* **WHAT THE EXERCISE ASKS**: Please count the lines in the listing below that contain the word "answer" with matching case, and reply with the number alone.

Dataset entries:
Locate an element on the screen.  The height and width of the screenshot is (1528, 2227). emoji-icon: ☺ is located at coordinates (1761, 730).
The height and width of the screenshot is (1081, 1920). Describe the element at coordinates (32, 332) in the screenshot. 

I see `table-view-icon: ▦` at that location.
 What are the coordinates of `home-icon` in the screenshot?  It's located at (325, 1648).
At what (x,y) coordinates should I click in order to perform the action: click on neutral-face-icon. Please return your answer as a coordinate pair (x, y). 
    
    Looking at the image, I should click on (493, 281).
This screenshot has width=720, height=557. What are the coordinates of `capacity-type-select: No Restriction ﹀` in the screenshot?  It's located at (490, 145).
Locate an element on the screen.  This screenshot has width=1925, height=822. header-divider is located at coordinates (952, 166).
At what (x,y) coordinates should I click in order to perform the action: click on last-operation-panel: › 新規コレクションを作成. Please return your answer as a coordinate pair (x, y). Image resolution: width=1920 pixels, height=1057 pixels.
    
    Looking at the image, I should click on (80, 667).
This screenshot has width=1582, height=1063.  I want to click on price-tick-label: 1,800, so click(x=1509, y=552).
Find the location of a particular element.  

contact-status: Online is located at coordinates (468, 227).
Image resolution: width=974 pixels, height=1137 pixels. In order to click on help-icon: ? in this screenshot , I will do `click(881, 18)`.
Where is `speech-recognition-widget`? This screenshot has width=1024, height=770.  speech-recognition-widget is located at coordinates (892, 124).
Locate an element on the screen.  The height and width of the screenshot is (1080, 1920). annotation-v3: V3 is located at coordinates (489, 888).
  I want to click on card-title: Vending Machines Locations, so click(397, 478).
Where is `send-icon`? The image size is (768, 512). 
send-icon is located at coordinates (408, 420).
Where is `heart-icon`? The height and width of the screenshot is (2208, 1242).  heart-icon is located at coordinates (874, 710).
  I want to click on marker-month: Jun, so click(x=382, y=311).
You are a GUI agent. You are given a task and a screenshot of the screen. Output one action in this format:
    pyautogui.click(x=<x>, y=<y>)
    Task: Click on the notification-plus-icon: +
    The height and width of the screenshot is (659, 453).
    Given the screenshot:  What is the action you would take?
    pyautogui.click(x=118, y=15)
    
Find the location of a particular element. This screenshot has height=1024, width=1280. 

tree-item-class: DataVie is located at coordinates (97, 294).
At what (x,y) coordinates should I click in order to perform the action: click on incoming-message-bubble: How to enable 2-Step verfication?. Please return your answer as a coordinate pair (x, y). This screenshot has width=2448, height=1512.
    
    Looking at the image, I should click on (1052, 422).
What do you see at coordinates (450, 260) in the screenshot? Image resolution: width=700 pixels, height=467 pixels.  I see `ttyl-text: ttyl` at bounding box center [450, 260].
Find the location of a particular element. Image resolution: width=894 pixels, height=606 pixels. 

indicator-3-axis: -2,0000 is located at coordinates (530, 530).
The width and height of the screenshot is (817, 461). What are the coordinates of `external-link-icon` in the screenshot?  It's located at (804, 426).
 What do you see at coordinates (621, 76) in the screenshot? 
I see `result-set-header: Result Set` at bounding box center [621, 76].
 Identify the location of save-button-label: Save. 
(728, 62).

* **REPLY TO THE EXERCISE**: 3